# given that 3x-5y=7, what is (6-3x+5y)+(6-3x+5y)^2+..........+(6-3x+5y)^2002?

*print*Print*list*Cite

We have to find the sum of (6-3x+5y)+(6-3x+5y)^2+..........+(6-3x+5y)^2002, given that 3x - 5y = 7.

Now we see that the terms of the sum are in a GP. The first term is 6 - 3x + 5y and each subsequent term is a product of the previous with 6 - 3x + 5y

As 3x - 5y = 7

=> 6 - 3x + 5y

=> -1

So the required sum is -1 + 1 - 1 + 1...-1^2002.

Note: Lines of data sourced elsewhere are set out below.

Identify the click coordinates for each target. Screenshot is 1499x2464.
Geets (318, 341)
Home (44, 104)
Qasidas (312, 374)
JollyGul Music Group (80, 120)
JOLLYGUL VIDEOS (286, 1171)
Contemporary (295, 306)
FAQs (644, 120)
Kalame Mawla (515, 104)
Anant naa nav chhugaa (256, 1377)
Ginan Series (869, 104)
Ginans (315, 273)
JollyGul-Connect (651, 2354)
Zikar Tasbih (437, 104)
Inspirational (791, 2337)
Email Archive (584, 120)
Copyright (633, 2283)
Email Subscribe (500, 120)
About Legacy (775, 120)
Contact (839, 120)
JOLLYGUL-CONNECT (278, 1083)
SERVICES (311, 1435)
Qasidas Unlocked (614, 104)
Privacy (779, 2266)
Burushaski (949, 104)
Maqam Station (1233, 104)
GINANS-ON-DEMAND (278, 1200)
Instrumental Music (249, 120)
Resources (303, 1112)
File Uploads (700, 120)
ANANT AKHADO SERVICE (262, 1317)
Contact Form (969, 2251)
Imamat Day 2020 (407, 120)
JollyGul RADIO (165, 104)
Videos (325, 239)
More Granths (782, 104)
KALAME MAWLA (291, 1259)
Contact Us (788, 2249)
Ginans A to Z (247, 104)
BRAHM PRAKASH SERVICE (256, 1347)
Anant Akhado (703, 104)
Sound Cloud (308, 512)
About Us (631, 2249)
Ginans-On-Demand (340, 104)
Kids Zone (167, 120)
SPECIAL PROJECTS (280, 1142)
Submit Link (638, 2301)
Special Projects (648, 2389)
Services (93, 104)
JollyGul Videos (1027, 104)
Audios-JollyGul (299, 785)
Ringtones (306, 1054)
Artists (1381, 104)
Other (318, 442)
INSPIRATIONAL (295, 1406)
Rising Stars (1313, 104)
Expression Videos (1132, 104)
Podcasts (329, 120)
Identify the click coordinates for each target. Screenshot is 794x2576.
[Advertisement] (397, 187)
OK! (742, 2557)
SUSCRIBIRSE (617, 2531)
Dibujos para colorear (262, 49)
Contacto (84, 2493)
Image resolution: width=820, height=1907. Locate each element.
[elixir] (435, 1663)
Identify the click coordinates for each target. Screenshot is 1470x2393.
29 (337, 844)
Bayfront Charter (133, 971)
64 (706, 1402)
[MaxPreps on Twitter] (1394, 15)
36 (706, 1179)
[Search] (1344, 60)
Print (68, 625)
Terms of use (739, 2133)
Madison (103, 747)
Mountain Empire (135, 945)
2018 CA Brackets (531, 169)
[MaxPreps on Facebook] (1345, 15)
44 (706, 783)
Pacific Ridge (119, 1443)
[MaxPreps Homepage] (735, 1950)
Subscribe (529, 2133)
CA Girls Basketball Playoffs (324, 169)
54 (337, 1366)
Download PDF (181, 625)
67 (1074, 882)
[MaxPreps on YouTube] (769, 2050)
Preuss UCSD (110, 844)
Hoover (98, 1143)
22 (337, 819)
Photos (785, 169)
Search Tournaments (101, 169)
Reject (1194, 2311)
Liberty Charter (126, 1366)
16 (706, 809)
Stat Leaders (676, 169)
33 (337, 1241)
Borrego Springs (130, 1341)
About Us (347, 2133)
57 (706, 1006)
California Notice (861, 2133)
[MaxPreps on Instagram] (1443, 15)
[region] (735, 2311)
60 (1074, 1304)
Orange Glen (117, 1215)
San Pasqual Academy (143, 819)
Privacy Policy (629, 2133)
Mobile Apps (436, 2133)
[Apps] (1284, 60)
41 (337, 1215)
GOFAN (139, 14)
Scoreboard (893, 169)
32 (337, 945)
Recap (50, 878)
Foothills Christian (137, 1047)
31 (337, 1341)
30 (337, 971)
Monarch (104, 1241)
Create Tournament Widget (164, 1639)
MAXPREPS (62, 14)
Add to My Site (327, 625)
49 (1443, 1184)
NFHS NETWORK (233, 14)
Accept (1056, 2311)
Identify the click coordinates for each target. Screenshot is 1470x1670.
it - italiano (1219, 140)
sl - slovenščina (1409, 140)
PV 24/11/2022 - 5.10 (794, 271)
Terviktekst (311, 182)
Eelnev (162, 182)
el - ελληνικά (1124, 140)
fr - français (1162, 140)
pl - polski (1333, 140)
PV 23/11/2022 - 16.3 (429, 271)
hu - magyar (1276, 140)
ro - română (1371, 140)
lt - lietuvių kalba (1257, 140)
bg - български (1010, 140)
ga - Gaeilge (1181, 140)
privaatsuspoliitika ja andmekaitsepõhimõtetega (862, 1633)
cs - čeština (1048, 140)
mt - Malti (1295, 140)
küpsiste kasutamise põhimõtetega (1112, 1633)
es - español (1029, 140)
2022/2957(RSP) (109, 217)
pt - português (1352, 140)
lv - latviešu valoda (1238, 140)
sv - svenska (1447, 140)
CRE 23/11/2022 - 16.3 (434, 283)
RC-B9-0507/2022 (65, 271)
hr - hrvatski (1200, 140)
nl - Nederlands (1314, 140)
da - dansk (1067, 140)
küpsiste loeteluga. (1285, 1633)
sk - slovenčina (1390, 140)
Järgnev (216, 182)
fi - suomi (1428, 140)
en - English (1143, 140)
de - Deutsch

=> a*(r^(n+1) - 1)/ (r - 1)

=> -1*((-1)^ 2002 - 1)/(-1-1)

=> -1*(1-1)/-2

=> 0

**Therefore (6-3x+5y)+(6-3x+5y)^2+..........+(6-3x+5y)^2002 = 0.**

3x-5y = 7

We need to find the value of the expression:

E = (6-3x+5y) + (6-3x_5y)^2 + ....+ (6-3x+5y)^2002

We will rewrite:

E = ( 6-(3x-5y)) + (6-(3x-5y)^2 + ....+(6-(3x-5y))^2002

Now we know that 3x-5y = 7

==> E = (6-7) + (6-7)^2 + ....+(6-7)^2002

==> E = -1 + (-1)^2 + (-1)^3 + ....+ (-1)^2001+ (-1)^2002

==> E = -1 + 1 -1 + 1 .... + -1 + 1 = 0

**Then the values of the expression (6-3x+5y)+(6-3x+5y)^2+ ...(6-3x+5y)^2002 = 0**

3x-5y = 7.

Therefore 6-3x+5y).

Therefore 6-(3x-5y = 6-7 =-1.

Therefore (-3x+5y) = -1. We substitute 6-3x+5) = -1 in (6-3x+5y)+ (6-3x+5y)^2+ (6-3x+5y)^2+...... +(6-3x+5y)^2002 and get:

(-1)+(-1)^2+(-1)^3+(-1)^4+....+(-1)^2002. There are 2002 terms.

(-1+1)+(-1+1)+(-1+1).....(-1+1) = 0, as there are 1001 pairs of brackets In each brackes.

Therefore (6-3x+5y)+(6-3x+5y)^2+..........+(6-3x+5y)^2002 = 0.